Monday, November 17, 2008

Lecherous Worship

A trend has come to my attention recently in a most disturbing way. I was reading the lyrics to a song that I had heard a number of times and often found myself singing along to. It is a sweet and gentle song of surrender to the Lord. But with the change of one word, or a change of focus, the song went from worship to a syrupy love song that would blend in seamlessly at a Journey concert. If the phrases directed at God were directed at a boyfriend (or girlfriend), they become almost pornographic.

Chuck Colson wrote an article a while ago lambasting a popular song for its cotton-candy substance and syrupy consistency. While his view of contemporary worship is lamentably low, he caused me to think on the nature of some of the music I present for times of corporate worship. Whether hymn or praise chorus, there are thousands of songs that have been written that are not worth hearing beyond the 4 walls of the author's residence. Yet many of these songs are performed, recorded, and distributed throughout the world without even a cursory analysis to determine if it is fit for consumption by God's people.

When it comes to lyrical content, I look at 3 categories:
1. Is it Biblical? Do the lyrics reflect the Truth found in scripture, or am I presenting a false understanding of God to the congregation?
2. Is it helpful? Do the lyrics make sense or are they confusing? Is there a clear message or is it simple to a fault?

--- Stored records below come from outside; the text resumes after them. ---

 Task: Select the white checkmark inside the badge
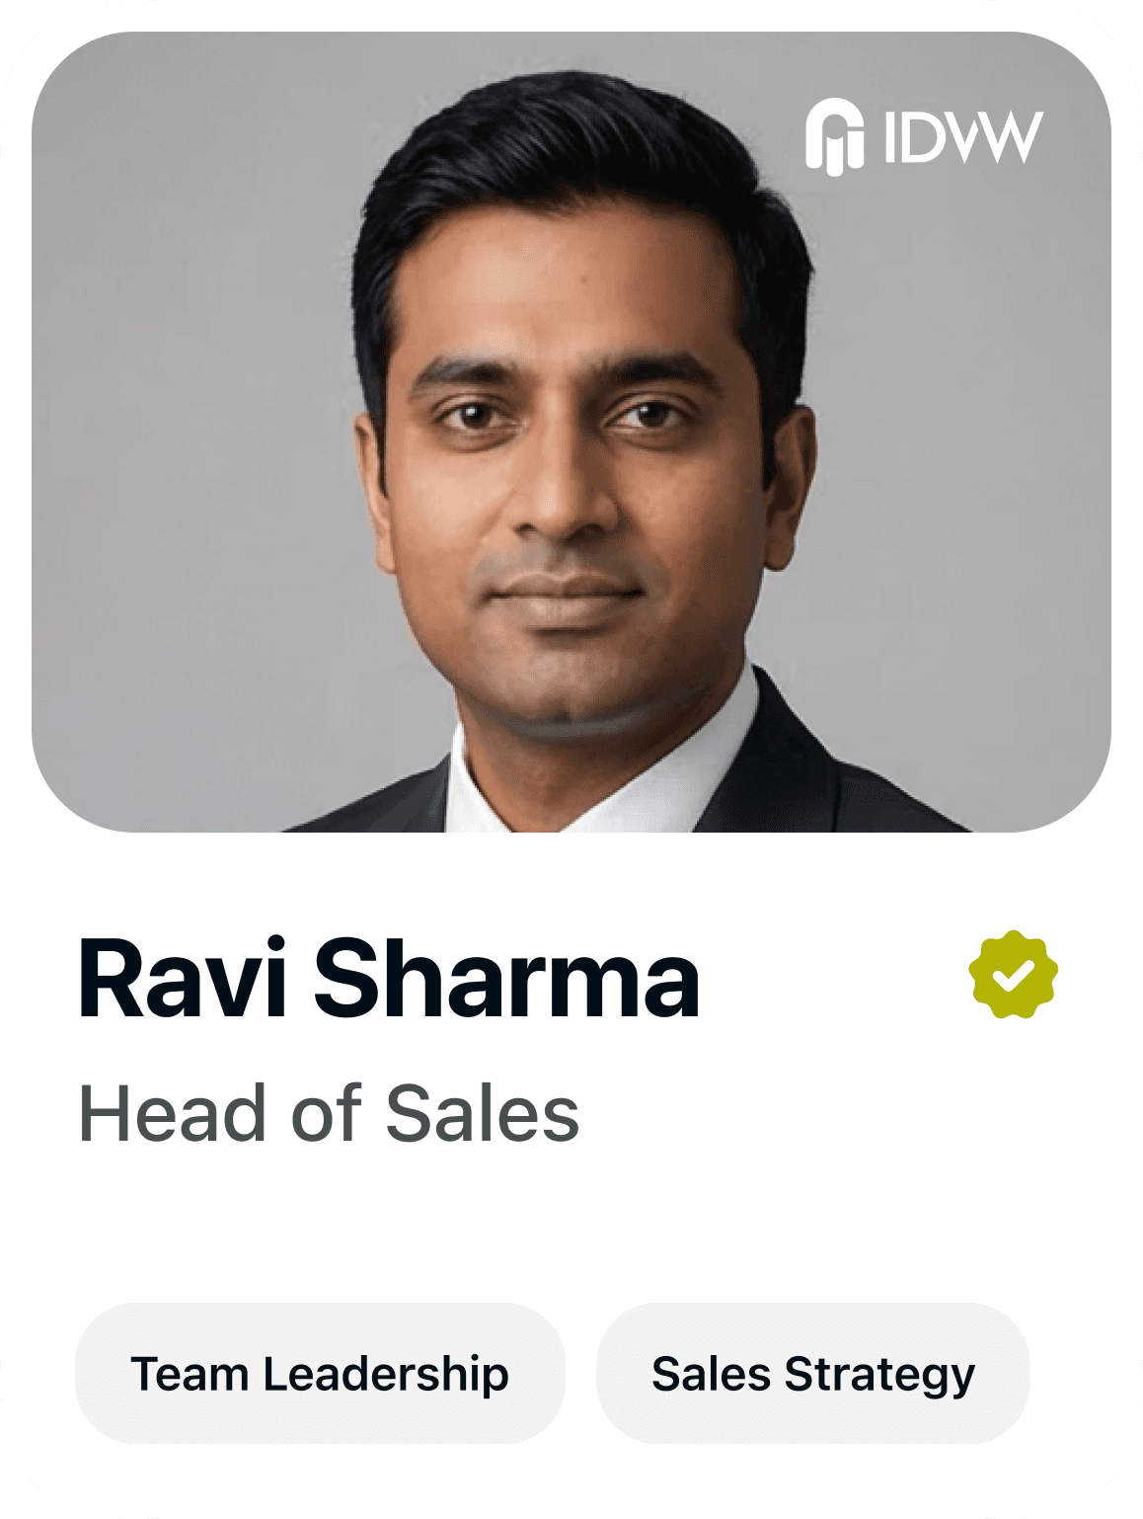pos(1013,976)
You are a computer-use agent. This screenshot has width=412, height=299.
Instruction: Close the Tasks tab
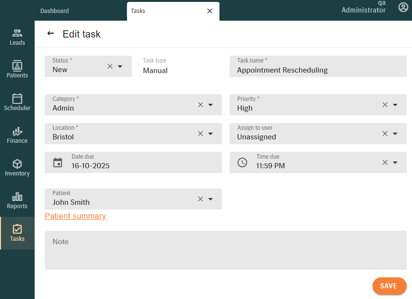click(209, 11)
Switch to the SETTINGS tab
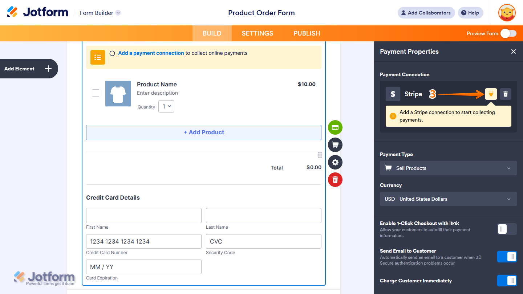Viewport: 523px width, 294px height. tap(257, 33)
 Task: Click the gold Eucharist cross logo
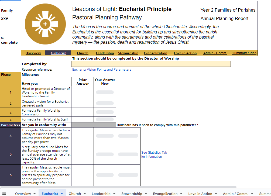(45, 24)
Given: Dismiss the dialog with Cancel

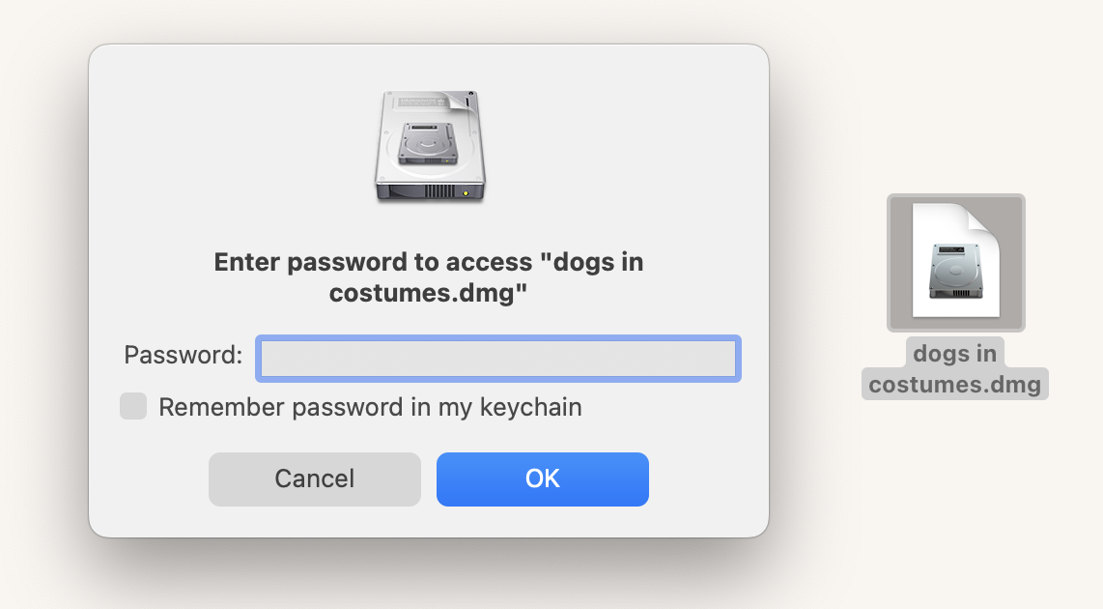Looking at the screenshot, I should click(314, 478).
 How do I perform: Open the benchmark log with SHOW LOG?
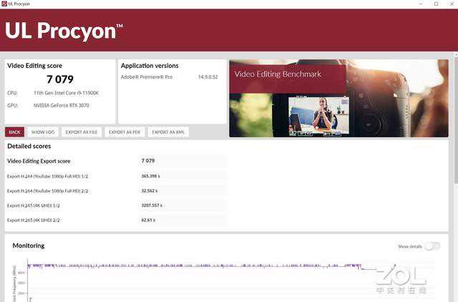click(43, 132)
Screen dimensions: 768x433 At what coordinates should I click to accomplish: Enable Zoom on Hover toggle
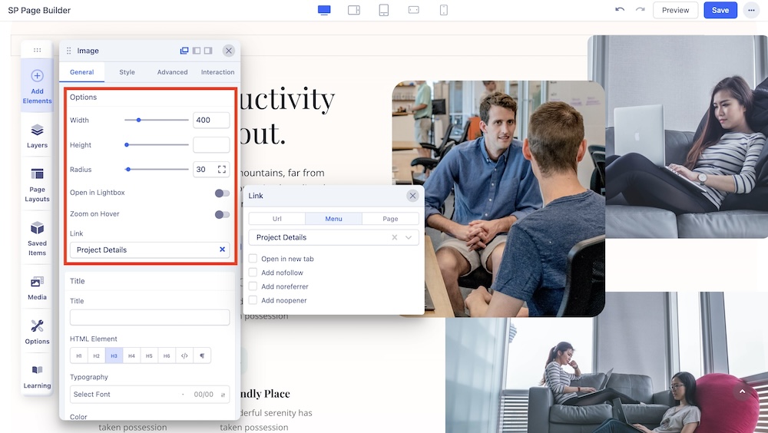(222, 214)
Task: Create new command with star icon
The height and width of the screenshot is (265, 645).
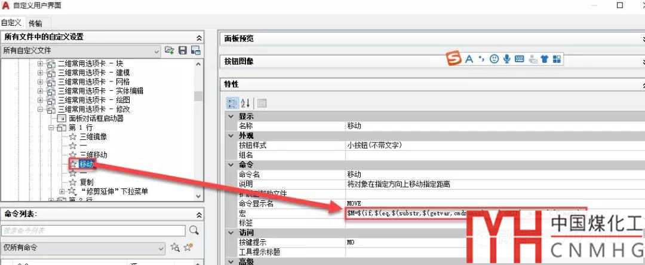Action: tap(189, 248)
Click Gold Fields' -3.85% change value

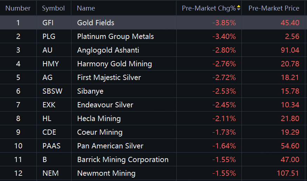[x=224, y=23]
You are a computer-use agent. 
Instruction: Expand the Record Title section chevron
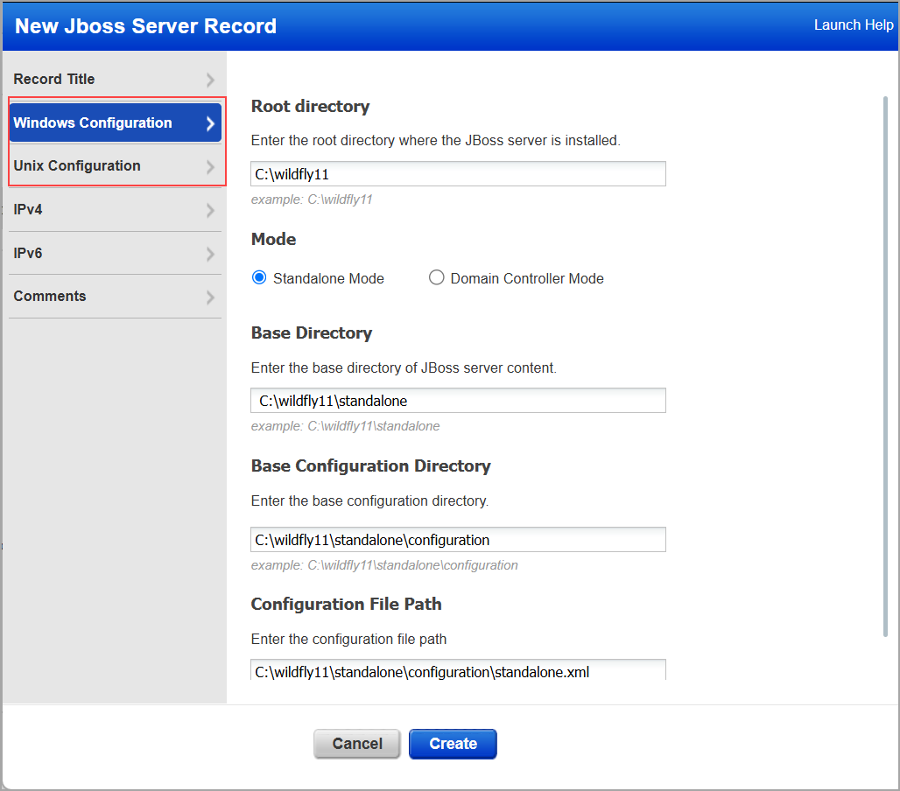208,79
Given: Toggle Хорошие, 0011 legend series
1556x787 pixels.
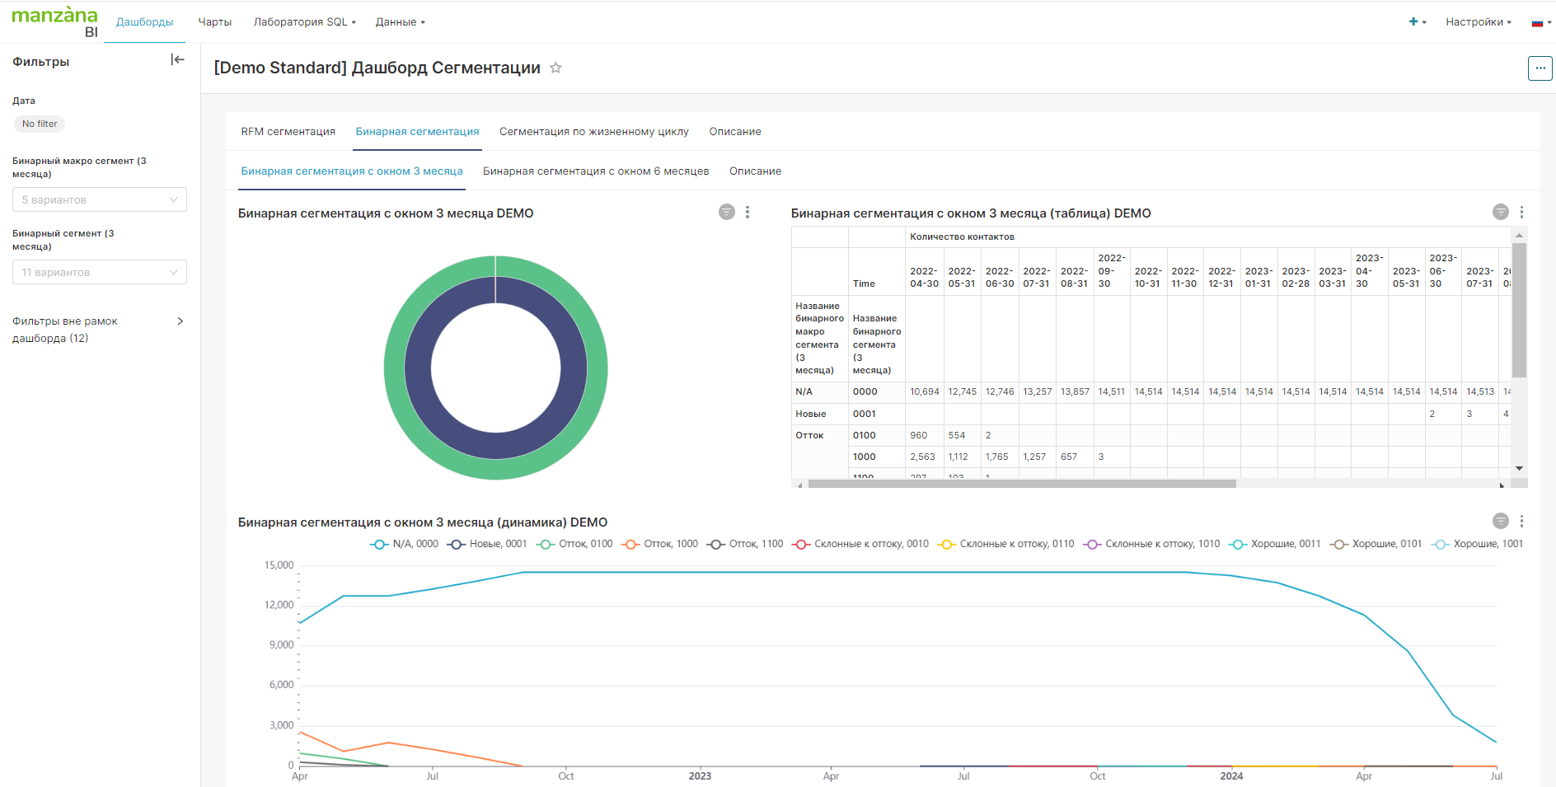Looking at the screenshot, I should (x=1274, y=544).
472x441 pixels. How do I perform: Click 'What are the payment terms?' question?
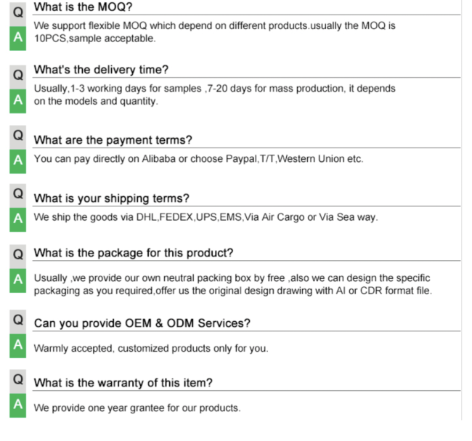113,140
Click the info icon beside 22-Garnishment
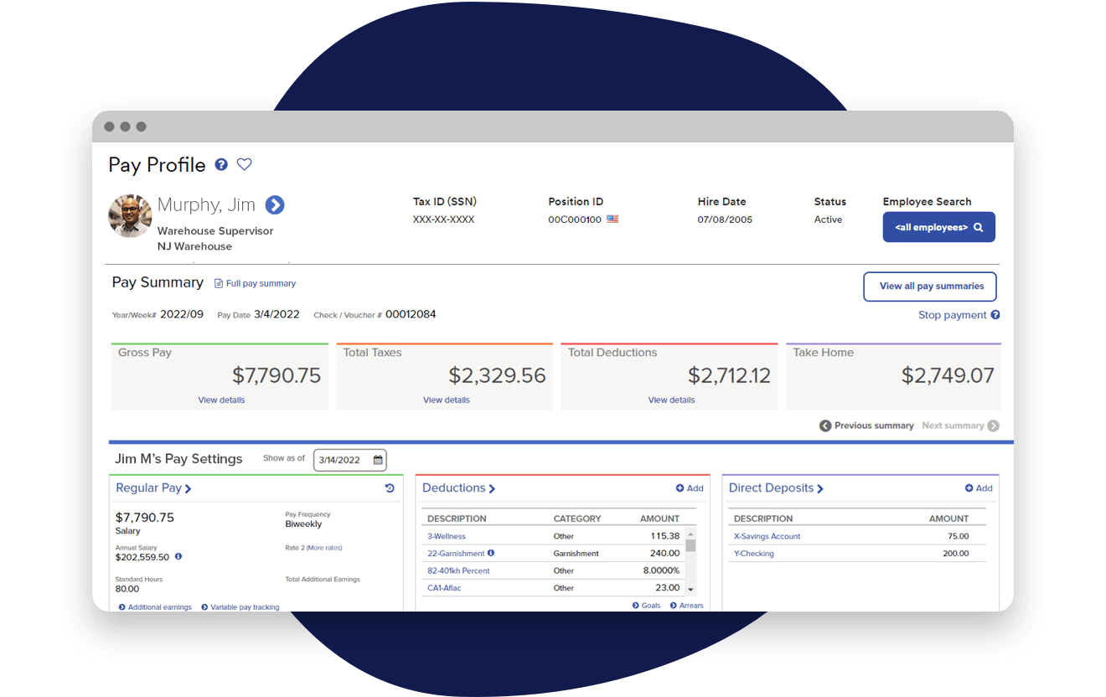 pyautogui.click(x=491, y=553)
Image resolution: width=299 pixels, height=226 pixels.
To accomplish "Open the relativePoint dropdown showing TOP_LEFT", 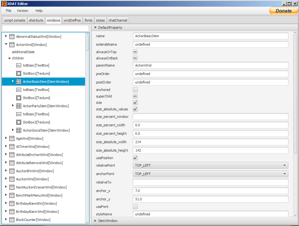I will [x=210, y=165].
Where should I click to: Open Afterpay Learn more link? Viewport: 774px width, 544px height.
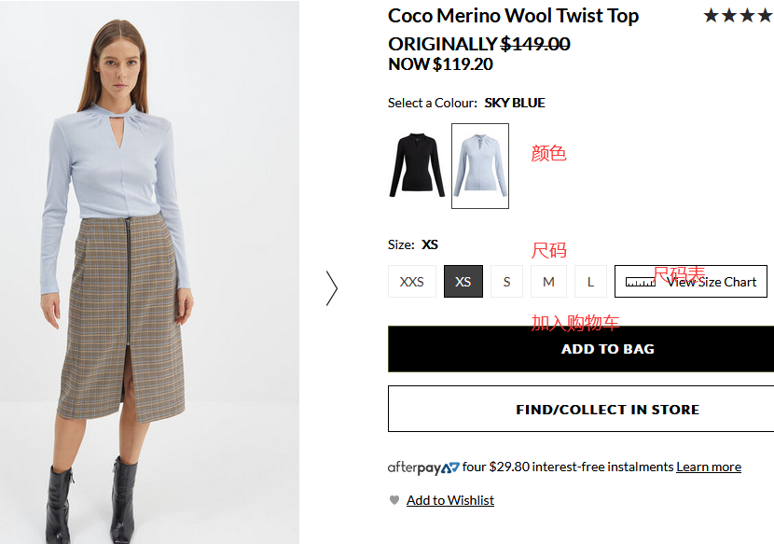(709, 467)
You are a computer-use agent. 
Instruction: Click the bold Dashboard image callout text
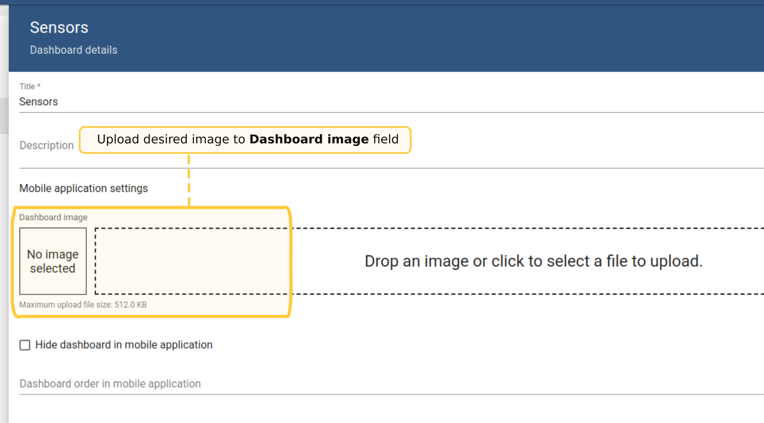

3. Who is it focused on? Does it magnify God and his attributes, or is it about me, what I think, how I feel, and what I do for God?

The good news is that there is an abundance of songs that meet these criteria. There is no excuse to be lazy and select a song just because it is catchy, and it is the job of each Christian to evaluate what they are singing. If you ever see me singing a song that fails to meet these criteria, please make sure to ask me about it.

I will expound further upon the 3 categories listed in the coming weeks.